Um ano se passou, mas as cicatrizes permanecem abertas. Ruas devastadas, obras paralisadas e um mar de incertezas continuam a assolar a cidade. Famílias ainda se encontram desabrigadas, lutando para reconstruir o que foi perdido, enquanto aqueles que conseguiram retomar suas vidas vivem à mercê de cada previsão de chuva, como se o céu pudesse desabar novamente sobre suas cabeças.
A união do povo canoense brilhou em meio ao caos. A solidariedade brotou de cada canto do Brasil, enquanto muitos governantes pareciam impotentes diante da calamidade. Mas esta coluna não se destina a discursos políticos; ela é um tributo às vozes que foram silenciadas.
Queremos dar espaço àqueles que perderam entes queridos, permitindo que expressem a dor que carregam nos corações. Buscamos algumas famílias, mas muitas ainda hesitam em tocar nesse assunto, um silêncio que ecoa a intensidade da dor que ainda persiste.
Ao abrir este espaço, buscamos honrar a memória dos que partiram e mostrar ao mundo o que significa viver uma tragédia. O silêncio dos familiares é eloquente, revelando que as feridas continuam abertas e que é extremamente difícil abordar o tema.
Oficialmente, contabilizamos cento e oitenta e quatro vidas perdidas na tragédia em nosso estado, sendo Canoas a cidade mais afetada.
Tínhamos vinte e seis desaparecidos, e na semana passada, encontramos José Everaldo Vargas de Almeida, quase um ano após a enchente. Isso expõe a falta de empenho na busca pela verdade em relação ao número de vítimas, bem como a negligência em lembrar aqueles que se foram.
A maioria das vítimas fatais foi esquecida pelos poderes públicos e autoridades, que falam em números, mas não destacam as vidas que se foram.
O que os familiares de Agnes da Silva Vicente (foto), um bebê de sete meses, poderiam nos dizer hoje, após um ano de luto, sobre o que aconteceu em suas vidas?
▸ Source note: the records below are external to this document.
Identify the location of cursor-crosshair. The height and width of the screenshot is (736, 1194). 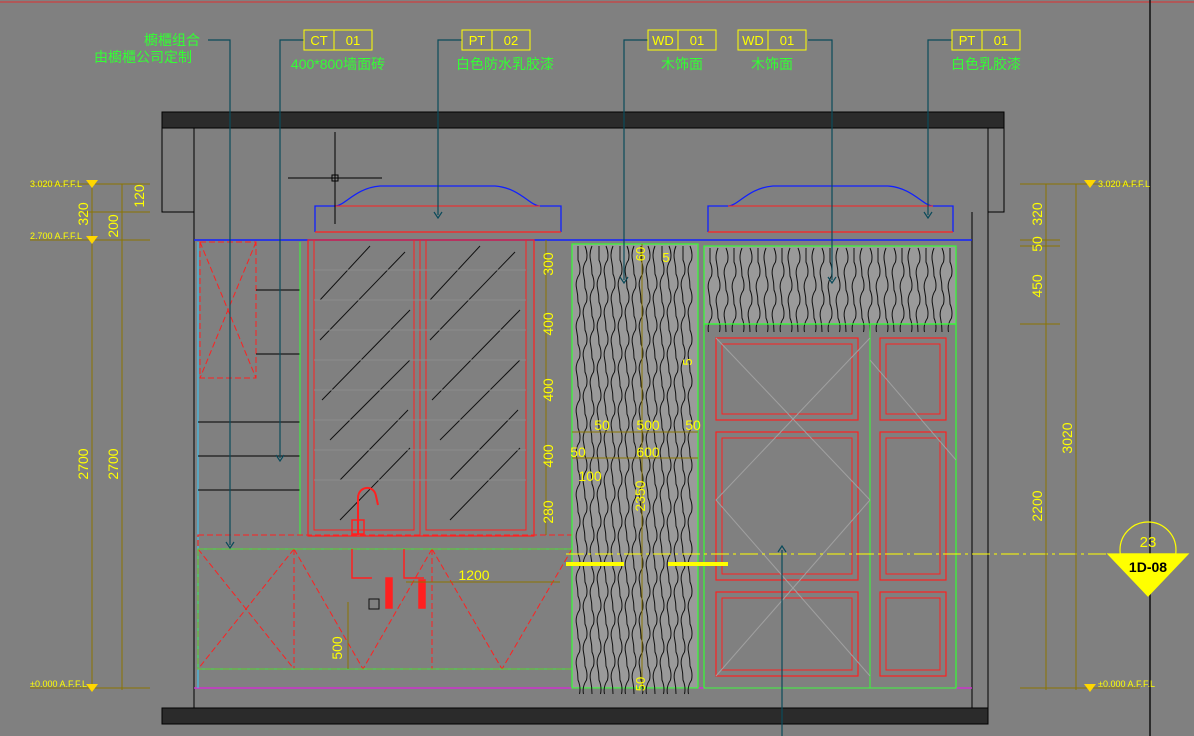
(335, 178).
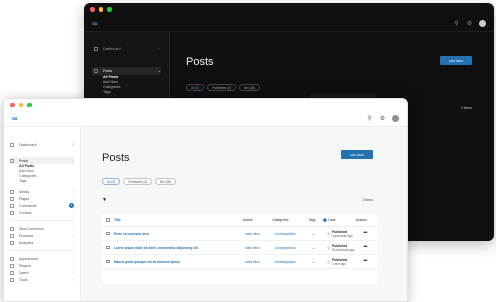 The width and height of the screenshot is (496, 302). Describe the element at coordinates (12, 192) in the screenshot. I see `media-icon` at that location.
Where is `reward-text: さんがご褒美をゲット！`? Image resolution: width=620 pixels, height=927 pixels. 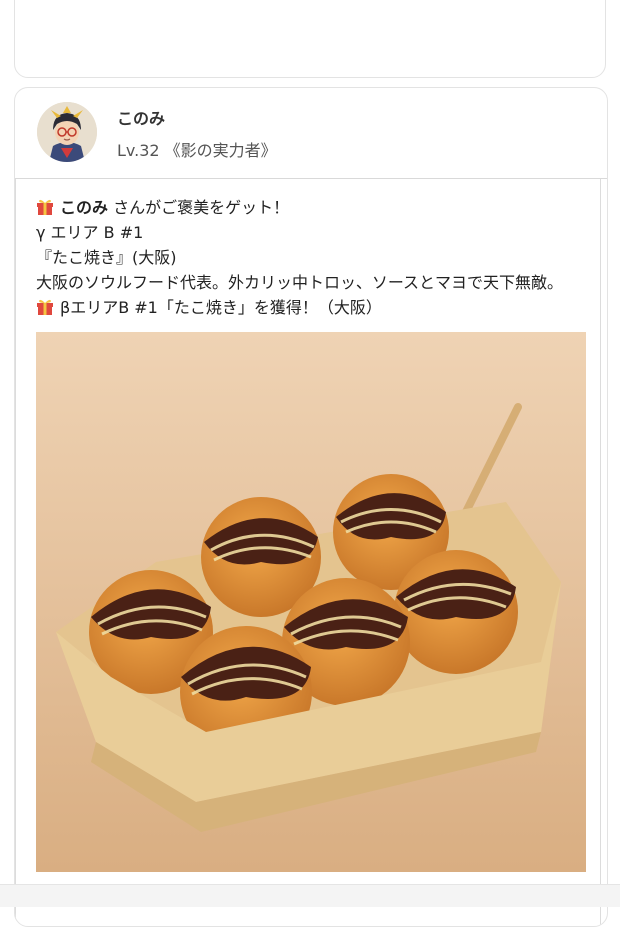 reward-text: さんがご褒美をゲット！ is located at coordinates (199, 208).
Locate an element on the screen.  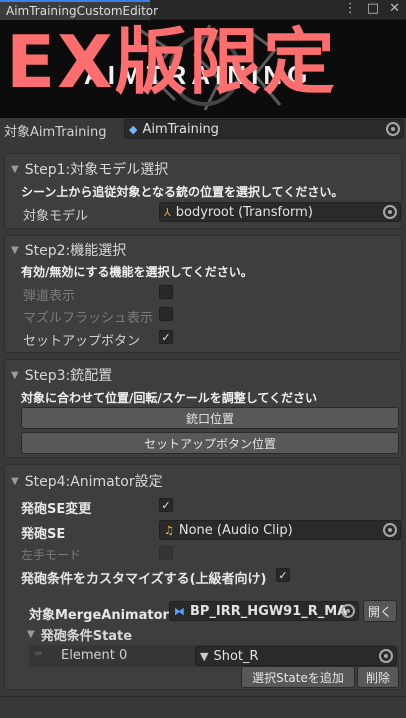
se-change-checkbox: ✓ is located at coordinates (166, 505).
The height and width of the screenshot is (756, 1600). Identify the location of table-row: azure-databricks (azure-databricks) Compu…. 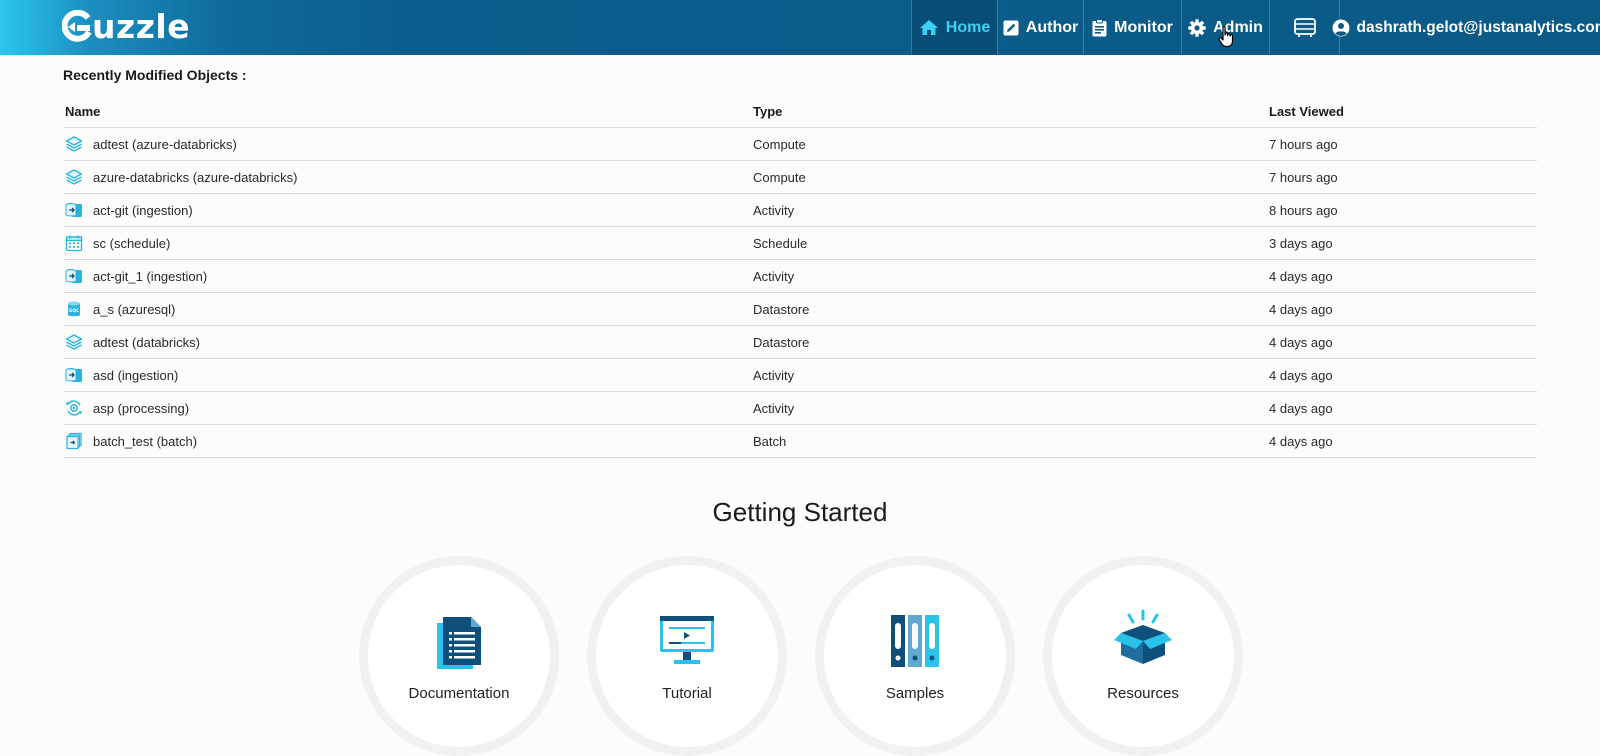
(800, 178).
Os parentes de Jane Lúcia Gonçalves de Freitas, uma senhora de 64 anos que, ao tentar salvar seu marido, acabou perdendo a vida ao tentar resgatar suas duas gatas, seus seis cachorros e um passarinho, não gostariam de prestar uma homenagem a ela?
E quanto ao Sr. José Marison de Barros Costa, que sobreviveu a uma cirurgia cardíaca pouco antes da tragédia e foi encontrado apenas duas semanas após seu falecimento? Por que não há nenhuma homenagem a esses canoenses?
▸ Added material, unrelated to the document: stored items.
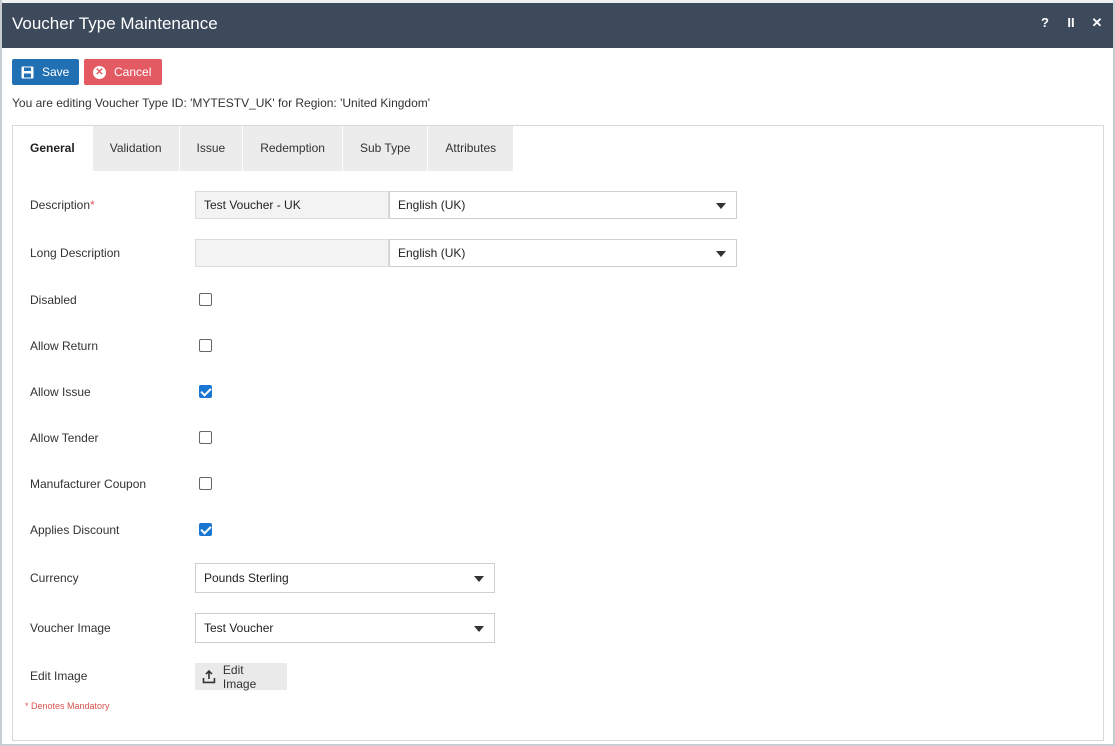 This screenshot has width=1115, height=746. I want to click on description-label-text: Description, so click(60, 205).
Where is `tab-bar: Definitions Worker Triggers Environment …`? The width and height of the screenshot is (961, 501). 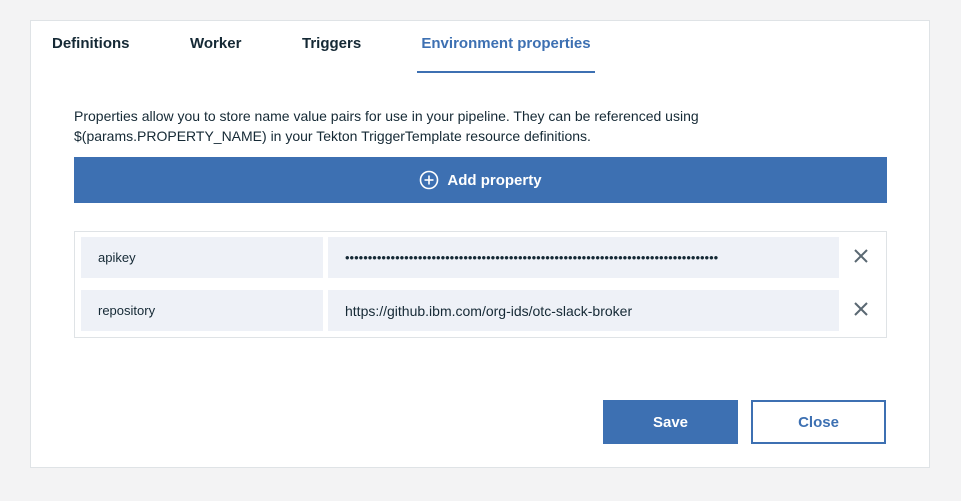 tab-bar: Definitions Worker Triggers Environment … is located at coordinates (480, 47).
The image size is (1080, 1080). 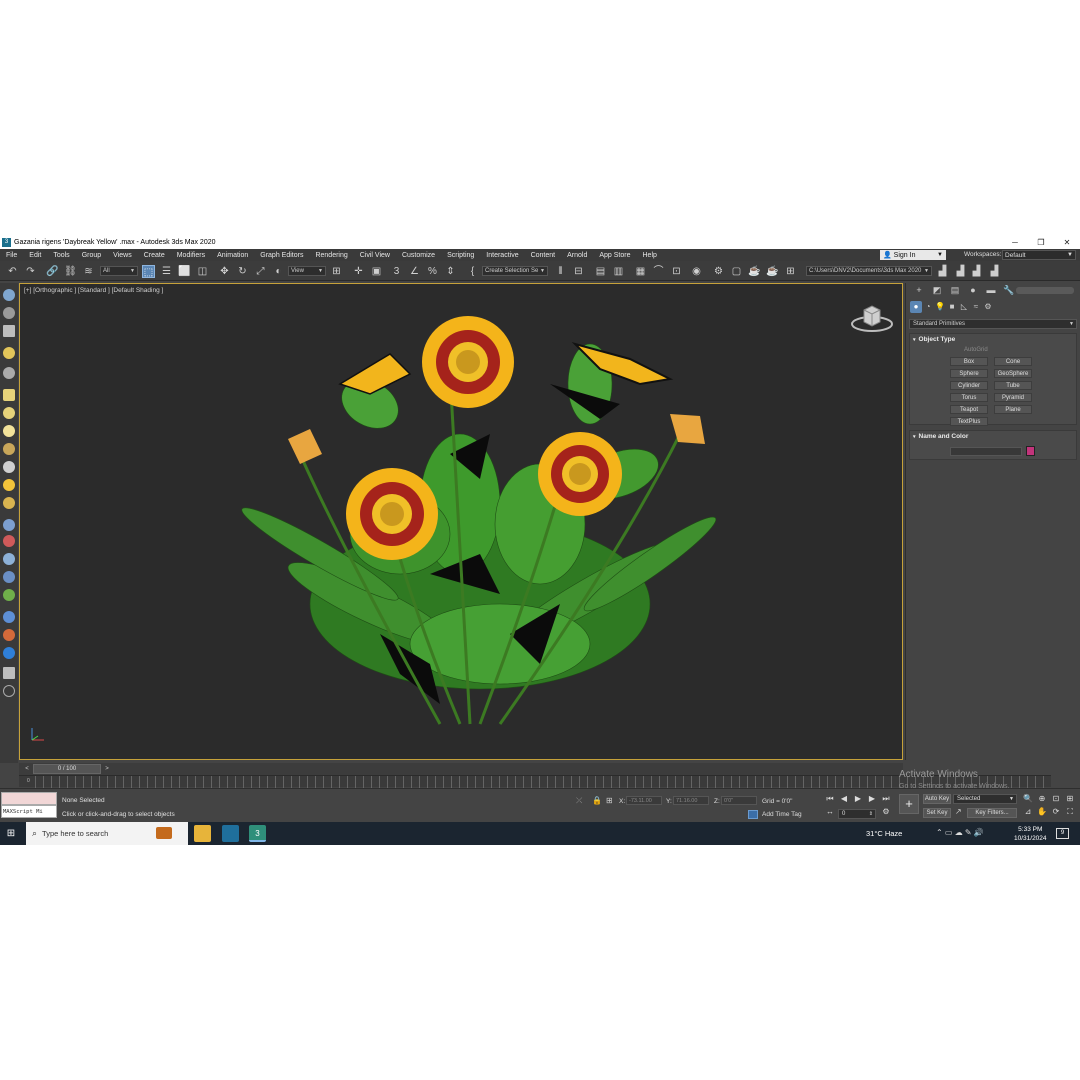 What do you see at coordinates (1039, 255) in the screenshot?
I see `workspace-select: Default ▼` at bounding box center [1039, 255].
Milton Flores, um pai de dois filhos e avô de três netos, encontrado seis dias após sua morte, merece ser esquecido?
O senhor Paulo Dussarrat Riter, que optou por permanecer em casa e morreu deixando esposa, dois filhos e três netos, será que ninguém tem palavras a oferecer à sua família?
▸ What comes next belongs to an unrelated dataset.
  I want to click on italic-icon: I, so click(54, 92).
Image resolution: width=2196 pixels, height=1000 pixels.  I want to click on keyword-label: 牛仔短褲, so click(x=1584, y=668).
E Valtemir Paulo de Godoi, que perdeu a vida tentando resgatar pessoas na enchente, um homem que ia se tornar avô em novembro, não merece ser lembrado como um herói?
Infelizmente, o tempo continua a passar, e a dor se dissolve no esquecimento. As emoções diminuem, as lições da tragédia se esvanecem, e permanecemos vulneráveis e despreparados para uma nova calamidade.
Precisamos resgatar os sentimentos mais dolorosos, as feridas que ainda não cicatrizaram, para que essas vidas não tenham partido em vão. Devemos encontrar forças para manter a luta diária pela sobrevivência, sem esquecer o que ocorreu e trabalhar arduamente para que tragédias tão lamentáveis nunca mais se repitam, não apenas pela resposta da natureza à insensatez humana, mas principalmente pela negligência e incompetência dos seres humanos em lidar com seus próprios erros.